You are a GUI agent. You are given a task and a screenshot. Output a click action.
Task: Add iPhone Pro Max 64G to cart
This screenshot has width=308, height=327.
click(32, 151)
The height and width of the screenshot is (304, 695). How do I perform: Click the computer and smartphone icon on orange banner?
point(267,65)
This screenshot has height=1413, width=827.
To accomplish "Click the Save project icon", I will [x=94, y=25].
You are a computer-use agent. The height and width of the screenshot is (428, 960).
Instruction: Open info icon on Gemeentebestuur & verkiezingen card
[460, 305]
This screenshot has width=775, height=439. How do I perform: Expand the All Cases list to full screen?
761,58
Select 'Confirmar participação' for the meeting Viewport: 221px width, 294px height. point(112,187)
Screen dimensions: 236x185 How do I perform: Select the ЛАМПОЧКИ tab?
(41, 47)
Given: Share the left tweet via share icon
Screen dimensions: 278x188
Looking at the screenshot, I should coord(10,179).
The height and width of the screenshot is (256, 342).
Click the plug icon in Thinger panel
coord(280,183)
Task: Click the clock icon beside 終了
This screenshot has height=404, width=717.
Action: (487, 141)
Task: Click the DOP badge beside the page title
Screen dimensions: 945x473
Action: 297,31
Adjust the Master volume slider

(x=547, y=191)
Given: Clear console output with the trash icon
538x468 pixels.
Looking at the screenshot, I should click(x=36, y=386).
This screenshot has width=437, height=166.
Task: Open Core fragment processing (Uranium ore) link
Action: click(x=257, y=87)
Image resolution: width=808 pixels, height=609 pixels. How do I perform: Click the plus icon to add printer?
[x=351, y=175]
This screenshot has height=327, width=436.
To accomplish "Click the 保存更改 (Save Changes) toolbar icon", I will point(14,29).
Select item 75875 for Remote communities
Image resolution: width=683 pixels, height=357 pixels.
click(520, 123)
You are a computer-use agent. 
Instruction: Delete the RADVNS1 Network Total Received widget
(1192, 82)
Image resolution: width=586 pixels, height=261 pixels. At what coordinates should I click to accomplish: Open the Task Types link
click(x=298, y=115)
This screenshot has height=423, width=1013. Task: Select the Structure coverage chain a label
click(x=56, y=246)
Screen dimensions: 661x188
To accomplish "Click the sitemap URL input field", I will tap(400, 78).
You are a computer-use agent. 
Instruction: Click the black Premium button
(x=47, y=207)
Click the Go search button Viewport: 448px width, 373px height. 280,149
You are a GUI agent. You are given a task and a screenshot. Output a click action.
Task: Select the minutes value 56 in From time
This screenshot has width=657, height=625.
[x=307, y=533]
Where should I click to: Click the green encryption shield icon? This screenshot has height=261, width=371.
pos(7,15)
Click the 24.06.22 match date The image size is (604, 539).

> WHAT IS EXPECTED
Whatever else the listing above holds, retype exactly only the lines from the one containing "This screenshot has width=775, height=439." to the one containing "Given: Clear console", both ends kept.

> REPLY TO THE TASK
This screenshot has width=775, height=439. How do I perform: Expand the All Cases list to full screen?
761,58
Select 'Confirmar participação' for the meeting Viewport: 221px width, 294px height. point(112,187)
Screen dimensions: 236x185 How do I perform: Select the ЛАМПОЧКИ tab?
(41, 47)
Given: Share the left tweet via share icon
Screen dimensions: 278x188
Looking at the screenshot, I should coord(10,179).
The height and width of the screenshot is (256, 342).
Click the plug icon in Thinger panel
coord(280,183)
Task: Click the clock icon beside 終了
This screenshot has height=404, width=717.
Action: (487, 141)
Task: Click the DOP badge beside the page title
Screen dimensions: 945x473
Action: 297,31
Adjust the Master volume slider

(x=547, y=191)
Given: Clear console output with the trash icon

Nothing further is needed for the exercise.